Questa usanza ha avuto origine nella civiltà agro – pastorale, quando il dio ucciso, che avrebbe dato la possibilità di vivere per il suo sacrificio, divenne un animale o il grano o un immaginario essere umano rappresentante il grano.

A conferma di questa supposizione bisogna tenere presente una usanza della Cambogia, secondo la quale il re abdicava ogni anno nel mese di Febbraio, per tre giorni. Durante questo tempo non eseguiva nessun atto d’autorità. In sua vece regnava un re temporaneo chiamato il “ Re di Febbraio ”. Dopo aver portato omaggio al vero re, dal quale riceveva la sovranità per i tre giorni, muoveva in processione intorno al palazzo e attraverso le strade della capitale. Al terzo giorno, dopo la solita processione, il re temporaneo dava ordine che gli elefanti calpestassero la “montagna di riso”, un palco di bambù circondato da covoni di riso. Alla fine, la gente raccoglieva e portava a casa un po’ di quel riso per essere sparso nei nuovi terreni da coltivare per assicurarsi un buon raccolto.

Allo stesso modo i contadini dell’epoca più vicina a noi, dopo aver bruciato l’ultimo giorno di Carnevale il fantoccio di paglia, il mercoledì successivo, andavano a raccogliere un po’ di quella cenere e, alla pari dei Cambogiani, si recavano nei campi e la spargevano sul suolo da coltivare perché il nuovo raccolto fosse abbondante.

Come il riso per i Cambogiani così la cenere del fantoccio per i contadini era lo spirito della vita, lo spirito della Primavera che avrebbe ridato forza e vigore ai campi, sostentamento della loro vita.

Sarebbe stato opportuno esaminare la funzione liturgica delle ceneri nel rituale cristiano che caratterizza il primo giorno di Quaresima, ma il tempo è tiranno. Possiamo brevemente dire che essa ci ricorda, nella vecchia formula, che siamo polvere e ritorneremo polvere, ma contemporaneamente con la nuova formula “Convertitevi, e credete al Vangelo” esorcizza la morte, dandoci la forza della rigenerazione e della salvezza coll’azione del celebrante nel metterci un po’ di cenere benedetta sul capo o sulla fronte.

Per concludere: Il Carnevale si inquadra in un ciclico dinamismo di significato mitico. In Primavera, quando la terra inizia a manifestare la propria energia, il Carnevale rappresenta il passaggio dal Regno dei Morti alla Terra abitata dai vivi delle anime, in una forma più giovane e fresca, le quali, per non diventare pericolose, devono essere onorate.

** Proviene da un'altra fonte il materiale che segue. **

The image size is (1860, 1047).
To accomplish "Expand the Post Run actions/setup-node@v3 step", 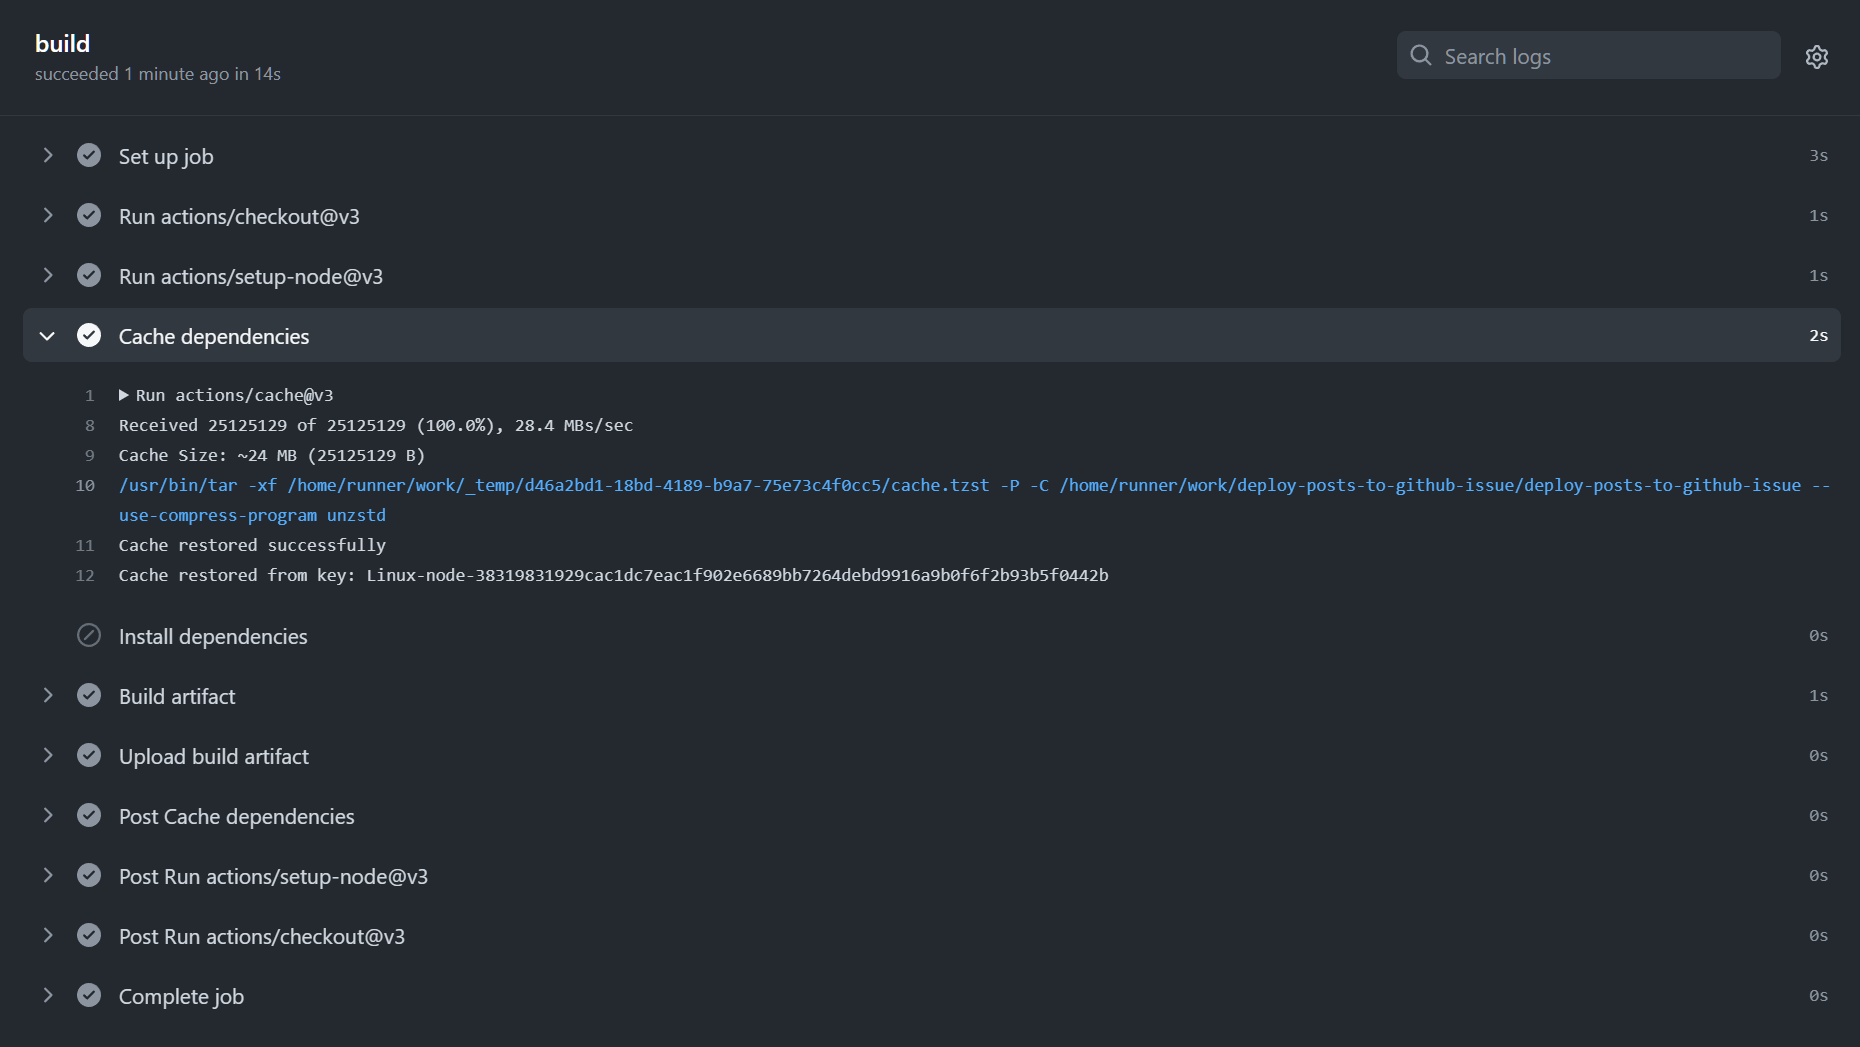I will click(46, 875).
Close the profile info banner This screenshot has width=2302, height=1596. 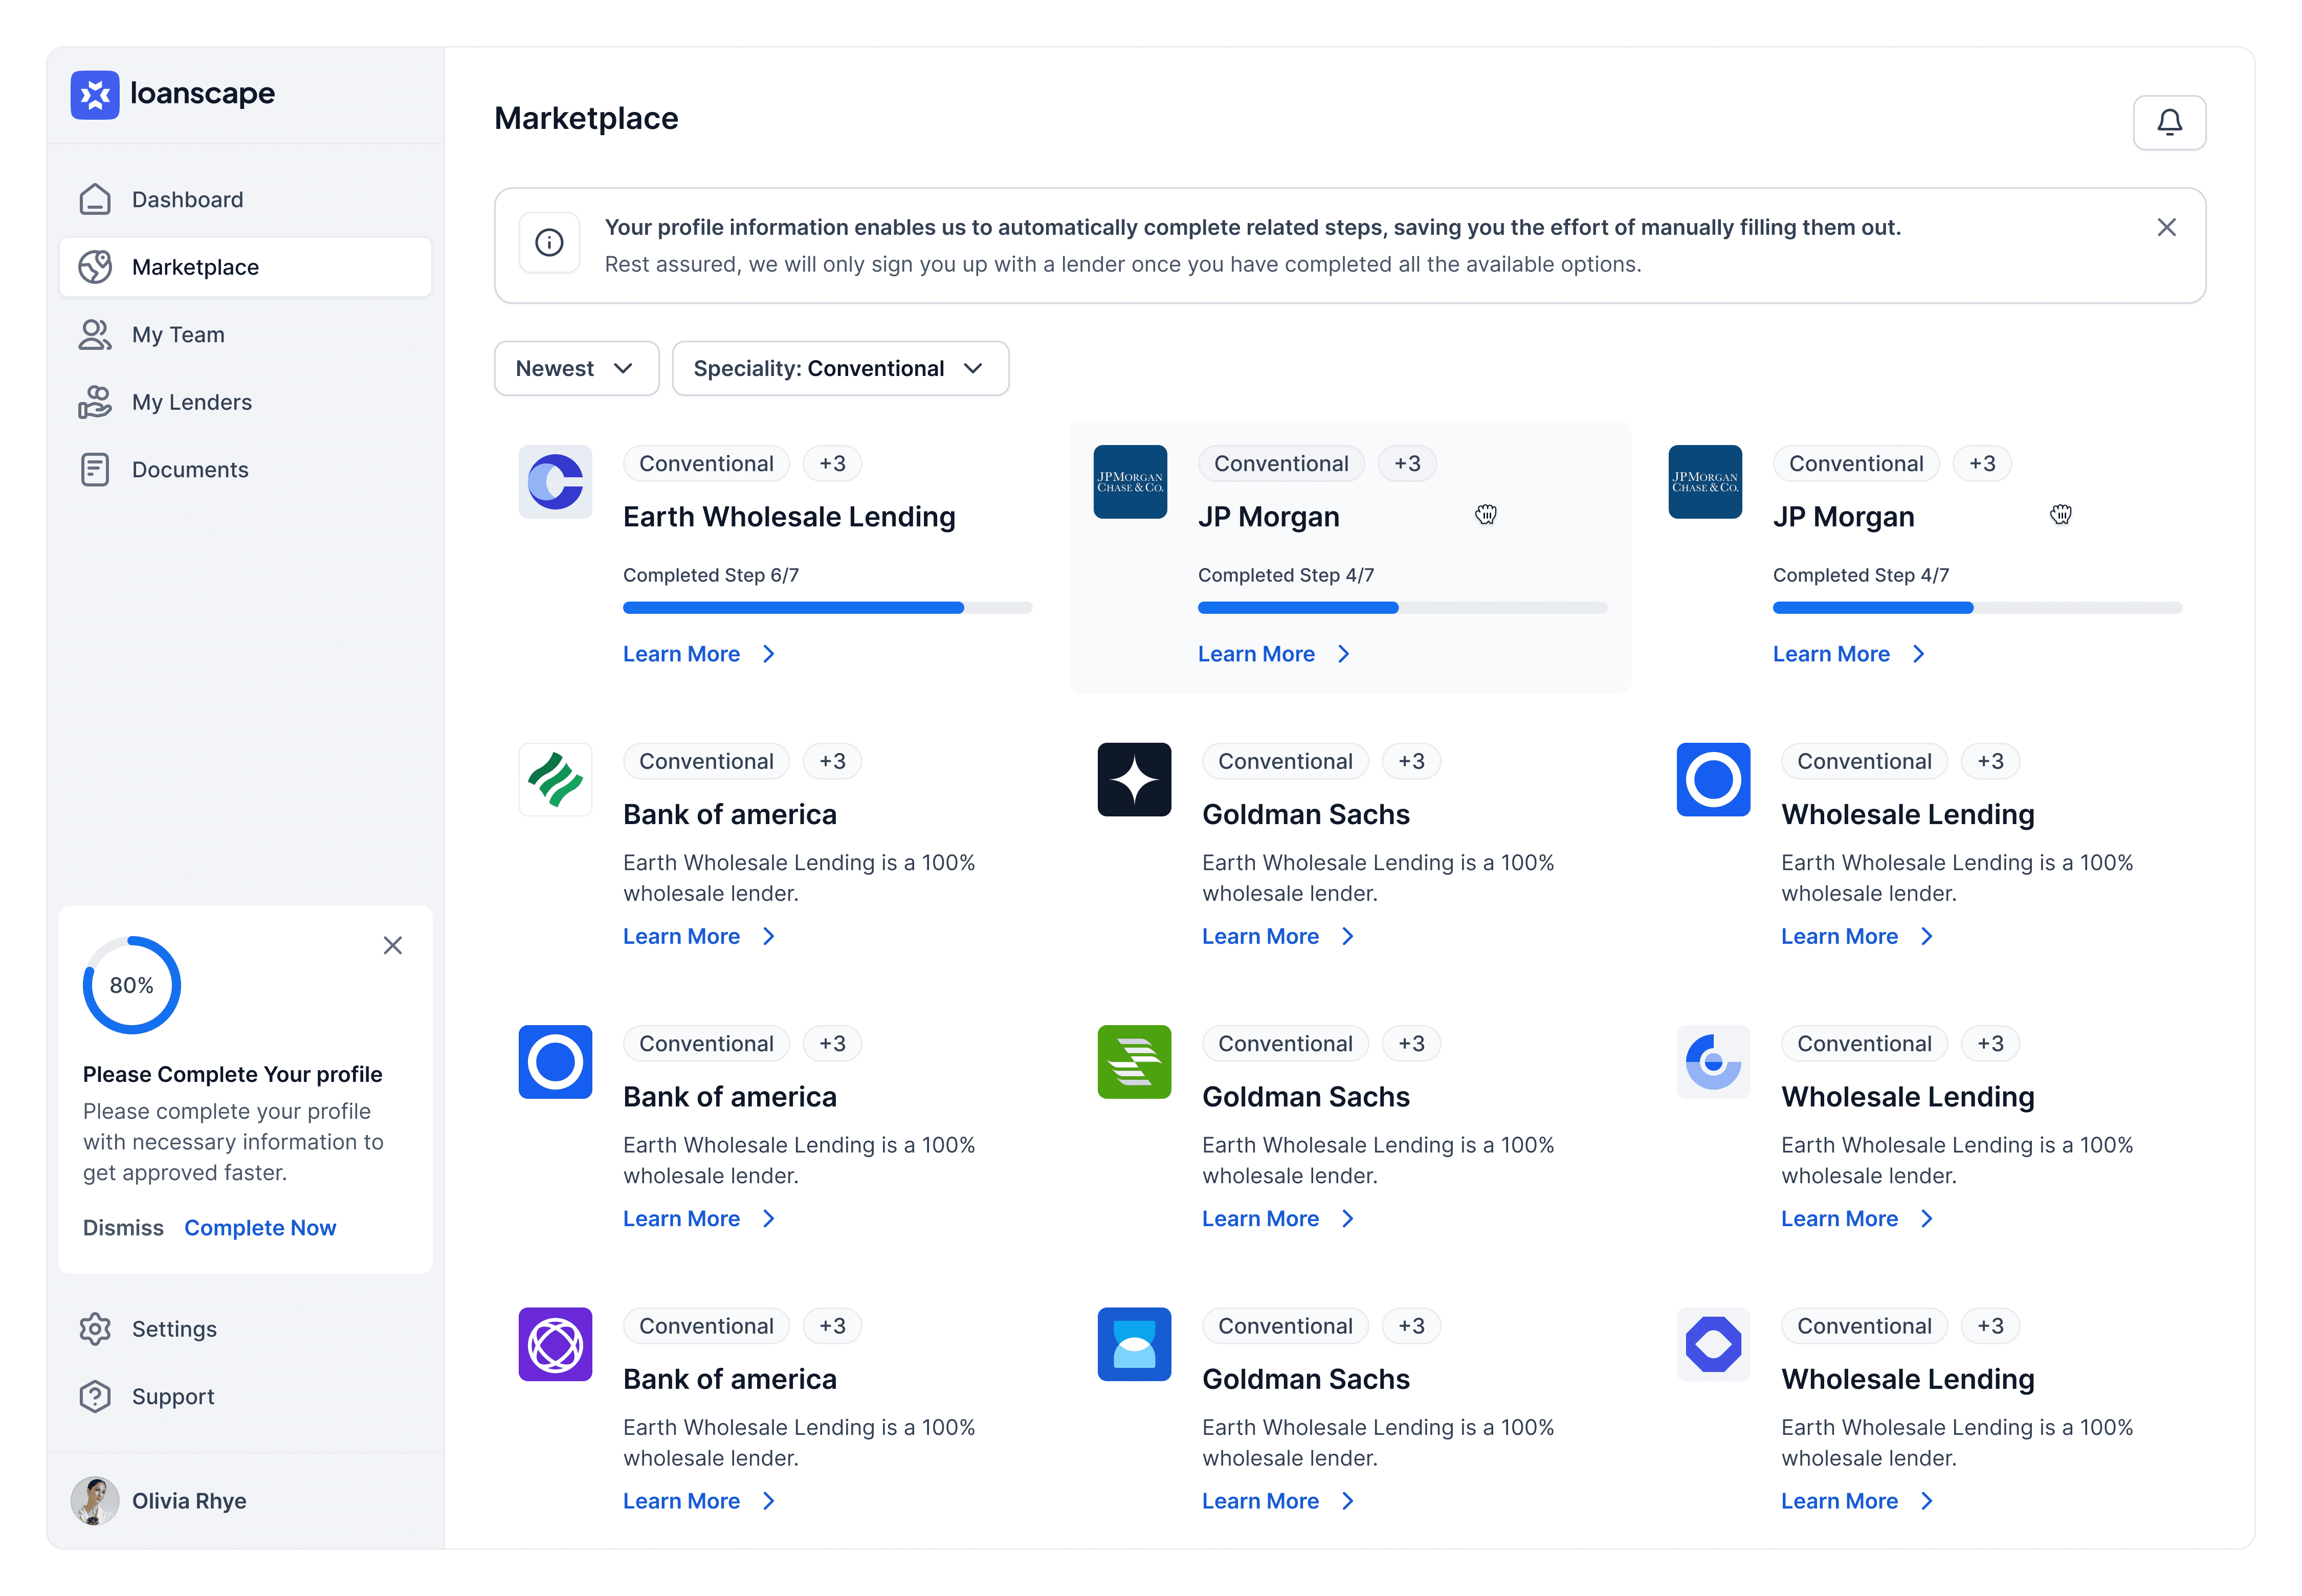pos(2166,227)
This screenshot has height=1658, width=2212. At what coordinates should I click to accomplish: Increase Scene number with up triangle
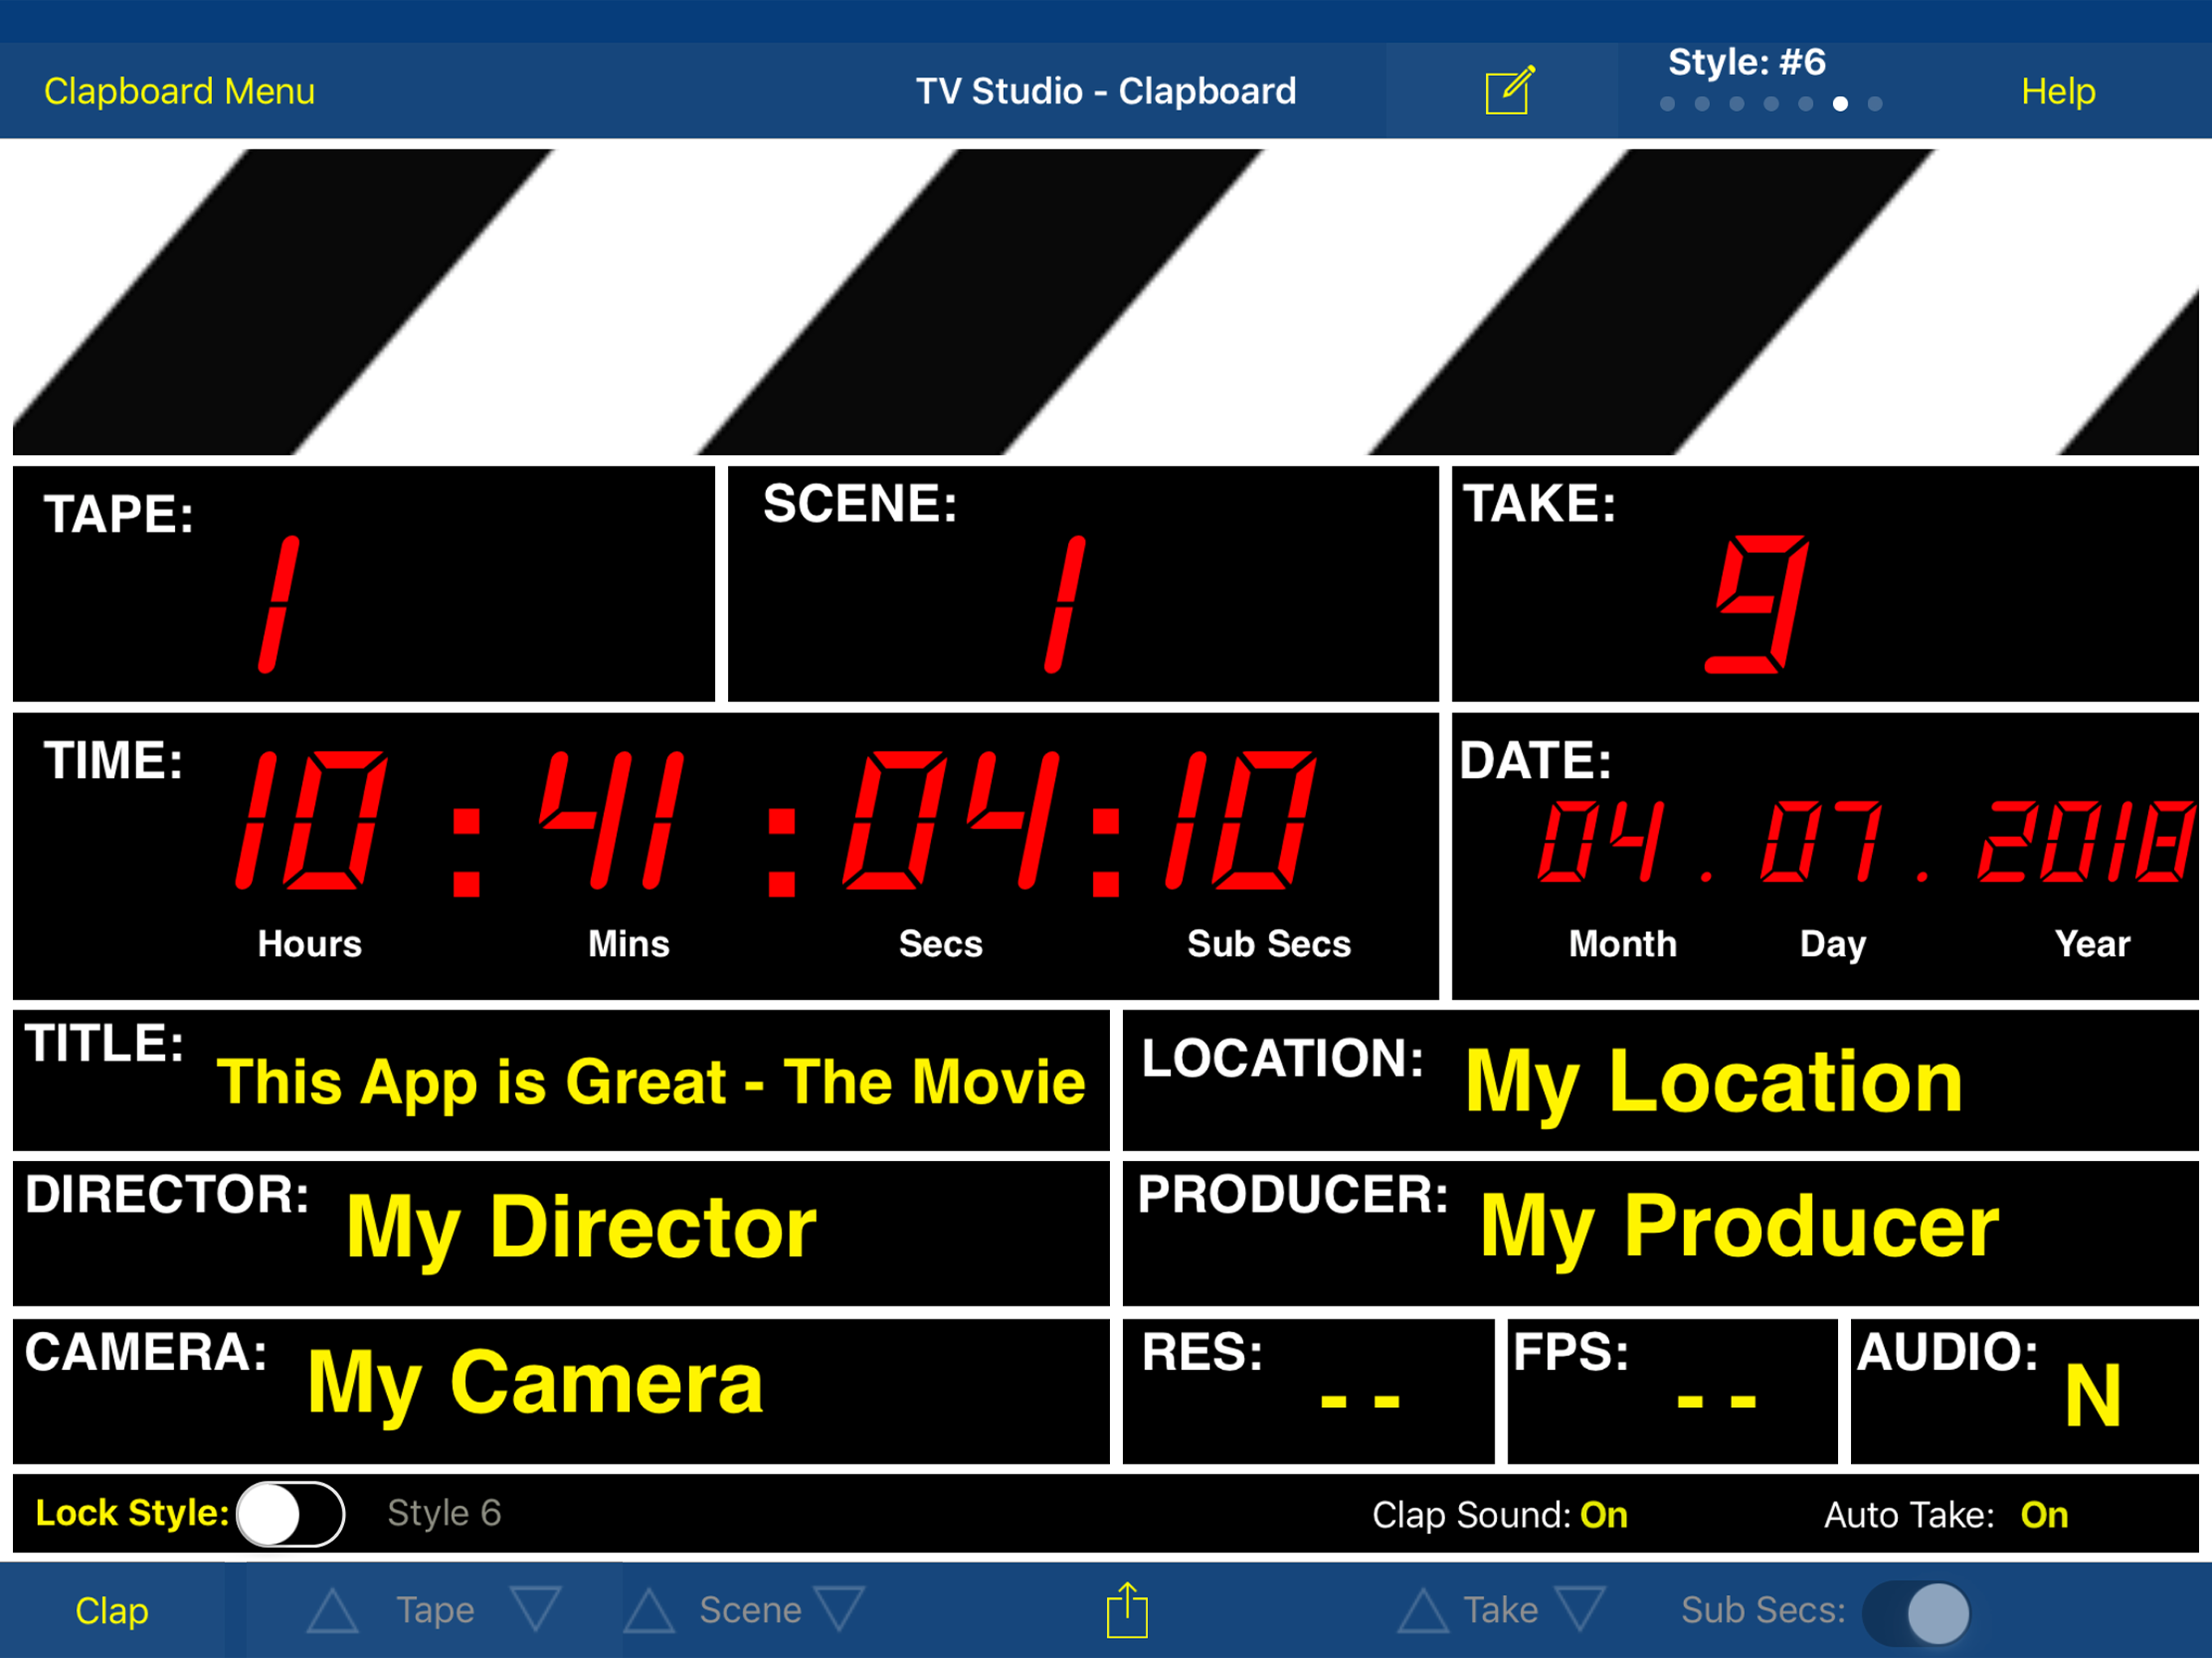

A questo scopo i viventi prestano loro dei corpi provvisori: le maschere. Queste forze soprannaturali, riuscendo a fraternizzare allegramente con i viventi, creano un nuovo regno della fecondità della Terra. È  la vita che torna a sbocciare.''

 La conclusione della relazione è stata seguita dall'apertura di un dibattito che ha visto la partecipazione di molti dei presenti che hanno apportato alla discussione non solo considerazioni personali ma posto domande e chiesto altri chiarimenti. Si è anche parlato  degli usi legati al Carnevale nell'antica Trapani. Ad esempio i ricchi sfilavano con le loro carrozze per le vie del centro lanciando manciate di confetti miste a monetine che venivano prontamente raccolte dal popolino; i vari quartieri della città invece combattevano alacremente lanciandosi reciprocamente frutta e verdura per conquistare i gradini del Palazzo Cavarretta e quando una fazione riusciva nel suo intento la fazione che perdeva veniva inseguita e dileggiata fino al rione di appartenenza salvo a riprendere successivamente la lotta  per ottenere la rivincita. L'indossare una maschera o mascherarsi era tuttavia un modo che portava ad una disinibizione temporanea attraverso la quale ognuno poteva illusoriamente essere e sentirsi l'opposto di quello che era.


Concluso il dibattito, il Prof. Valenti ha offerto all'oratore a ricordo della serata un piatto in ceramica di Burgio sponsorizzato dalla Ditta Bono Antiquariato di Trapani.

La serata si è conclusa con l'arrivederci a sabato 21 febbraio 2015 alle ore 18.00 nei locali dell'Associazione per il prossimo incontro in programma e per coloro che vi volessero prendere parte al '' Carnevale in allegria '' che è stato orgaqnizzato per martedì 17 febbraio 2015 alle ore 19.00 nei locali del sodalizio.